Of course, I had received a similar email confirming my rental a few hours earlier, but I had approved that purchase, but not this one. So I was now being charged about $15 to watch It's a Mad, Mad, Mad, Mad World.... in Standard definition. Well, I'm a snob and really prefer HD, especially after watching the first 45 minutes of the same film that way... and, to be honest, the SD version looked really bad. So I searched my Xbox for the HD version I had paid to rent, but it was gone. The SD purchase overwrote it apparently. I even deleted the SD version hoping I could find the HD rental, but it just wiped the film from my Xbox, which meant I was charged $15 for a film I couldn't watch.

At this point I had sailed passed annoyed and was actively angry. I looked over the purchase confirmation email, since those things usually have a line that says something like, "if you received this in error, please follow this link..." but there was nothing like that, so I had to search the Xbox live account site for help. After navigating the site for a few minutes, I finally followed a link to a live chat with a tech support person. I saved the chat and it was all time-stamped, and from start to finish the chat took 40 minutes... to not resolve my problem. I said what happened, and the person finally said he or she would have to escalate the problem to get me a refund. That took 40 minutes for some reason.

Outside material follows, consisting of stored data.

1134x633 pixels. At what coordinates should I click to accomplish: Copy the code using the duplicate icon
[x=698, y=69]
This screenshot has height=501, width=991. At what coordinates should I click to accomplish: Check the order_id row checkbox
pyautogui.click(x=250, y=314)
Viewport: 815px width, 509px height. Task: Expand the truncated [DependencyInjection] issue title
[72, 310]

If you're interesting in reading that chat, and I don't know why anybody would, you can read it here.

So then I went to bed, and woke up to no emails... but I did get one about an hour ago (when I first started writing this manifesto), and they said they'd refund the purchase for the ten dollar film. I wrote back and said thank you, and noted that while I didn't want to sound ungrateful for that, I really should be refunded the price of the rental as well, since this purchase I didn't authorize overwrote the rental I did authorize.

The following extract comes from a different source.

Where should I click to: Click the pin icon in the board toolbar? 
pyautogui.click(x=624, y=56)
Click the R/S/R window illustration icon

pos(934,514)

So that's where that stands. And don't think me crazy for caring about that last five dollars. It's not about the movie. You should think I'm crazy because I'm doing this even though I don't care about the five dollars. It's the principle.

2 comments:

Mugato said...

well as they say, it's a mad, mad, mad ... oh never mind.

I'd like to know how the hell the second movie got ordered in the first place!

Justin Garrett Blum said...

Do you have a cat, or something, that stepped on your XBox remote and ordered the movie?